In typical fashion she has thrown herself enthusiastically into the task of studying the Point of Sale (POS) market in the UK from the perspective of its locals. For example, however much of a cliché it may be, she understands that we Brits are not enamoured by efficiency and cleanliness of transaction in the same way that Canadians and Germans are. She points out that in Toronto, e-POS systems have evolved, with IPads often found attached to the dining table; you order your food with it, and it’s brought to you shortly afterwards. You can even sign the bill on the tablet with your finger, no need for your card to leave your wallet. On the one hand, this places the power in the hands of the customer, on the other it feels a little against tradition, and we set a lot of stall by tradition over here.
Ariel chooses her words carefully: “anything is possible”; Orderbird “has the potential to be the leading E-POS” system for the hospitality industry in London”.
Encouraged by the feedback she has gotten from a series of brunch dates, “coffee mornings” (literally spending a morning visiting café after café and chatting to baristas), market research, and her own observations, she has curated an action plan aimed at generating leads with a particular focus on pitching Orderbird to up and coming areas and businesses, giving chain restaurants a wide berth, and focusing on boutiques in areas such as Haggerston, Chelsea, Notting Hill and Clerkenwell.
In terms of product offering she feels the competition is a long way behind, however Orderbird are coming to the UK party a little late, and therefore trying to roll out the service in double quick time. This concerns Ariel slightly, “don’t run before you can walk”, and her honesty is refreshing. She genuinely seems to want to get the best deal for everyone. You meet a lot of people who will tell you that, you meet very few who you believe.
So will Orderbird succeed in cracking the UK market?

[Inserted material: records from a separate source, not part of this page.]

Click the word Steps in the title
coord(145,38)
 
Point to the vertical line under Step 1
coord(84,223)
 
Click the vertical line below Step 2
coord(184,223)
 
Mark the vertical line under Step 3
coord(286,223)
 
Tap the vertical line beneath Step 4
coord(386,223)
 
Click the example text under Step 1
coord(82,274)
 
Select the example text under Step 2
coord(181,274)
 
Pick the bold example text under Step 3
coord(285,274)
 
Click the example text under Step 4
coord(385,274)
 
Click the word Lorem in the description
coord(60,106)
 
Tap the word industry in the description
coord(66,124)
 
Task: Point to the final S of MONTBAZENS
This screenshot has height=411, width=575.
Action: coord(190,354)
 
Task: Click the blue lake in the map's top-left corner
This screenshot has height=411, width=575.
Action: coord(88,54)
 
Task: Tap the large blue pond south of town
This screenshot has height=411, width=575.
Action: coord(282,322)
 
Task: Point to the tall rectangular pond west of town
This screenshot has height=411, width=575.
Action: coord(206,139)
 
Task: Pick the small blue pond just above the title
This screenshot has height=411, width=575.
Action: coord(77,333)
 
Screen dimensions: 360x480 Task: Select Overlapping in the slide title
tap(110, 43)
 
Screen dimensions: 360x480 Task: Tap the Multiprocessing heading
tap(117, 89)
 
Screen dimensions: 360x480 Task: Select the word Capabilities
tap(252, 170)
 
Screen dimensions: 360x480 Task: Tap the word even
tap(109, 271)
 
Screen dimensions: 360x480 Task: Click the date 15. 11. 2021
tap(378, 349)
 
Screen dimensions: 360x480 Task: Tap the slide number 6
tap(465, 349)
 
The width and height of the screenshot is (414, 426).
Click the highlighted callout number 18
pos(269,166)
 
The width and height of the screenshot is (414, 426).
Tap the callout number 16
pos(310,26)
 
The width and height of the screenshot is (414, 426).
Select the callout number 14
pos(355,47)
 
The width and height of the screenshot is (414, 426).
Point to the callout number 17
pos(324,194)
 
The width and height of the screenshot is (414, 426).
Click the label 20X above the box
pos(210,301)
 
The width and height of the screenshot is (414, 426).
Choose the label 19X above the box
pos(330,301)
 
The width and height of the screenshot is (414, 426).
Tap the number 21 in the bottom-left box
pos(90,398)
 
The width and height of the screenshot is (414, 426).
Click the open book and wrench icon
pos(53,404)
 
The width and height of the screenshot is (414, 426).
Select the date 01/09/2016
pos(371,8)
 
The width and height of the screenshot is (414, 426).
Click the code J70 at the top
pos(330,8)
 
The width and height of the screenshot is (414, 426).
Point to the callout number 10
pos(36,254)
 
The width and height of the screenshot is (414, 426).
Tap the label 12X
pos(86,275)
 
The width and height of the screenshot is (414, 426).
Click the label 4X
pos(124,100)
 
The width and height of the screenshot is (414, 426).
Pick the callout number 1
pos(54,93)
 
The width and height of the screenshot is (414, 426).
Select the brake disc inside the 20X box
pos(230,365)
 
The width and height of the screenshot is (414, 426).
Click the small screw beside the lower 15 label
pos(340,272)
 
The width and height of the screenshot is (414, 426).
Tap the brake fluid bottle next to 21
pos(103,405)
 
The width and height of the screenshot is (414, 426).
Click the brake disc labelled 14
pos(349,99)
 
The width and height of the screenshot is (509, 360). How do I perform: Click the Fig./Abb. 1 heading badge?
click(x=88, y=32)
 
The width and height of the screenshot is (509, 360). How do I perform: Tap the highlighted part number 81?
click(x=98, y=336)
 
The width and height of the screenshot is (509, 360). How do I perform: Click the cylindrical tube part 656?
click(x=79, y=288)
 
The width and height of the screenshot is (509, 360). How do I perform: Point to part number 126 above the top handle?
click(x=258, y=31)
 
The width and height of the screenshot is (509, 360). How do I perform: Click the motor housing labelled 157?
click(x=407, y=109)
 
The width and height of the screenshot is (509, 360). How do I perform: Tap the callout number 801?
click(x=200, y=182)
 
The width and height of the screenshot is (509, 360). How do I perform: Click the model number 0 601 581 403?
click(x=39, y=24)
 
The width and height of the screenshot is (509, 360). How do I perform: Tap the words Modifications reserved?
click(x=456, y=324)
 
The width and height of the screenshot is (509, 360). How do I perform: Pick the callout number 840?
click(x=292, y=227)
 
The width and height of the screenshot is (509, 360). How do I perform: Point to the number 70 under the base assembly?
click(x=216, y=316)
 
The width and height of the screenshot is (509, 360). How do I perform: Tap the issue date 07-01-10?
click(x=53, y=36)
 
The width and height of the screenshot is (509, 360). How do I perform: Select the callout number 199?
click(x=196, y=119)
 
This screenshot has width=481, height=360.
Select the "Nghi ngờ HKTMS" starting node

The client testimonials and the products sheer simplicity and ease of use suggest it will, but uptake is likely to be slow at first, with every festival stall, restaurant, cafe, or beer garden outlet hard won, plus, early adopting businesses don’t tend to have large turnovers. If they can establish a foothold, however, there is no doubt that they have the right team in place to turn a promising product into a business success. Both Ariel, and Orderbird, could soon be spoiled for choice!